Last Tuesday, the U.S. Supreme Court heard arguments in two cases with cellphone searches at the center. The issue: Should law enforcement officers be allowed to search cell phones upon arrest of a suspect without a warrant? The decision will affect the interpretation of the Fourth Amendment which protects against “unreasonable searches and seizures.”
Two Convictions from Cell Phone Information
In 2009, David Riley was pulled over in San Diego for expired tags on his car. Police officers discovered guns under the hood when they impounded the car, leading to Riley’s arrest. Officers then searched his smartphone and found photos and videos implicating Riley in gang activities, including a drive-by shooting. He was subsequently sentenced to 15 years.

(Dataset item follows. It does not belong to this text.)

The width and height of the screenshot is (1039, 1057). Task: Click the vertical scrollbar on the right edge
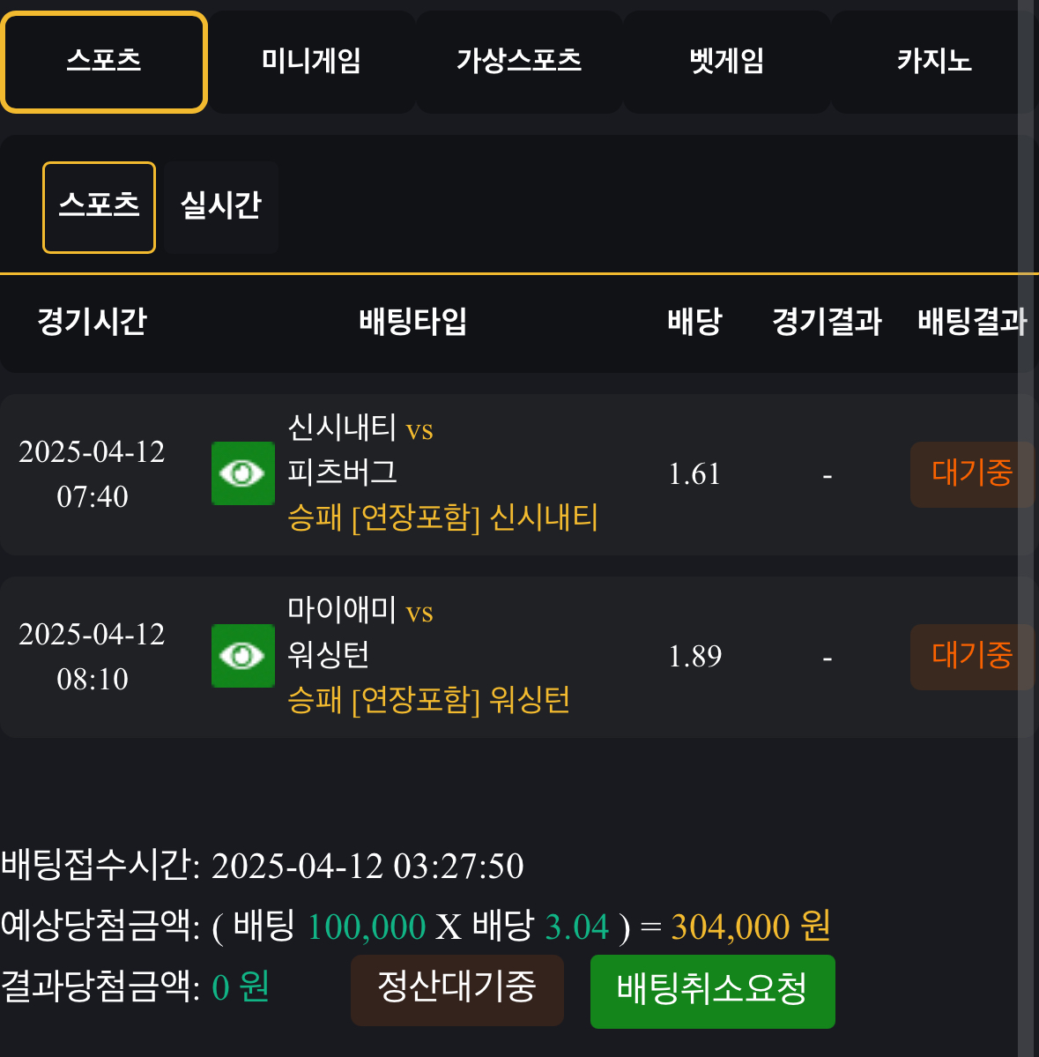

Brima Wurie was arrested in 2007 in Boston for selling crack from his car. Using information gathered from Wurie’s flip phone, police officers were led to a house containing drugs and guns. Wurie was sentenced to 22 years. The First Circuit Court of Appeals later overturned that conviction.
Both original convictions were due to evidence obtained from cell phones upon arrest. David Riley filed a petition for a writ of certiorari with the U.S. Supreme Court last July, hoping that the Court will rule in his favor and prevent law enforcement officers from taking information from cell phones without a warrant. The Solicitor General, on behalf of the United States, asked the U.S. Supreme Court in August 2013 to hear the Wurie case, hoping to overturn the lower court’s decision and uphold the right of officers to obtain and use cell phone information without a warrant.

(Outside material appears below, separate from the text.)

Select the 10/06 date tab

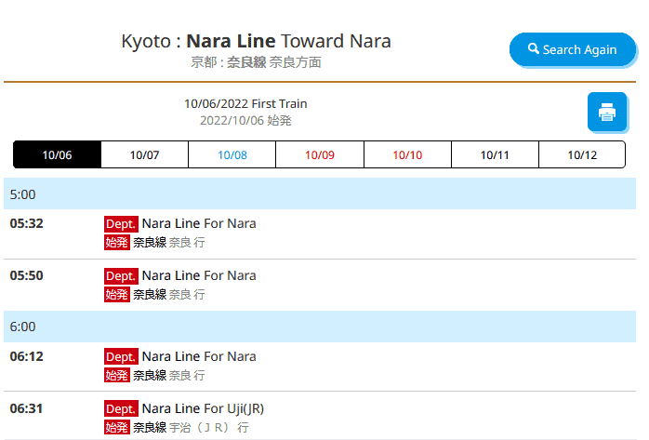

Officers Can Perform Limited Warrantless Searches
Law enforcement officers have long been able to perform searches without a warrant at the time of a suspect’s arrest. These searches have been limited to what is on the suspect’s person and nearby items such as purses and wallets. These searches are meant to ensure the officer’s safety (so that a suspect cannot harm the officer with a hidden weapon, for example) and to prevent the destruction of evidence.

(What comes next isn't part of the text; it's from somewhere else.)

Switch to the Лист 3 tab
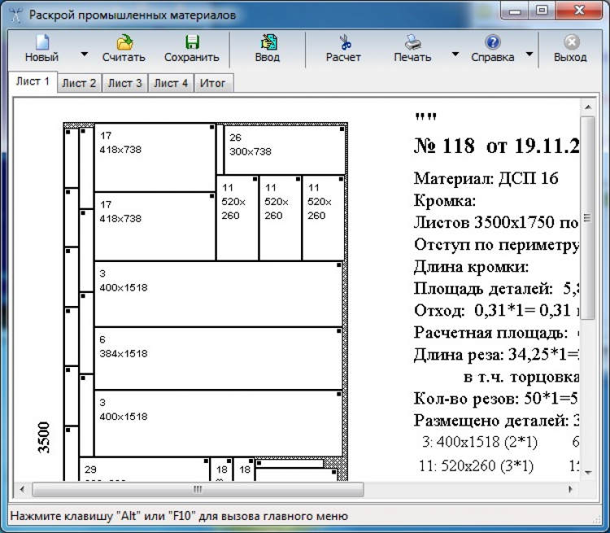coord(125,83)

Those in favor of allowing law enforcement officers to search cell phones for information without a warrant include many people in law enforcement and federal and state governments. They argue that cell phones can contain a lot of valuable information that could aid in an officer’s job.
Those against believe that’s the issue at hand: cell phones contain so much information, in many instances much more than would be present in a person’s wallet and date diary. Allowing warrantless searches of cell phones would be intrusive and overstep the bounds set by the Fourth Amendment, making such a search “unreasonable.” Furthermore, because cell phones cannot be used as a weapon on an officer, and because Faraday bags can prevent a phone from being tampered with, the arguments for allowing such a search are unjustified.
Supreme Court Justices’ Viewpoints in the Riley Case
The arguments in the Riley case show how the Justices are approaching these issue. Justices Sotomayor, Breyer, and Kagan all noted the difference in sheer amount of information on a cell phone: instead of, say, five family photos in a wallet, an officer could find hundreds or even thousands of photos stored on a phone. Phones often carry other sensitive information as well, including health and financial information.
The prosecution argued that the amount of material may have changed, but the nature of that material has not, and therefore it is not unconstitutional to allow such a search.
The defense noted that a phone’s contents could also be downloaded and put in a database for future use, as there are not currently limits on how that information must be handled. Justice Scalia suggested that the material be used as evidence for the crime at the center of that arrest only.
Justice Ginsburg said that the Court must fashion a rule applicable to everyone, not just Riley.
Decisions for both cases are expected in late June.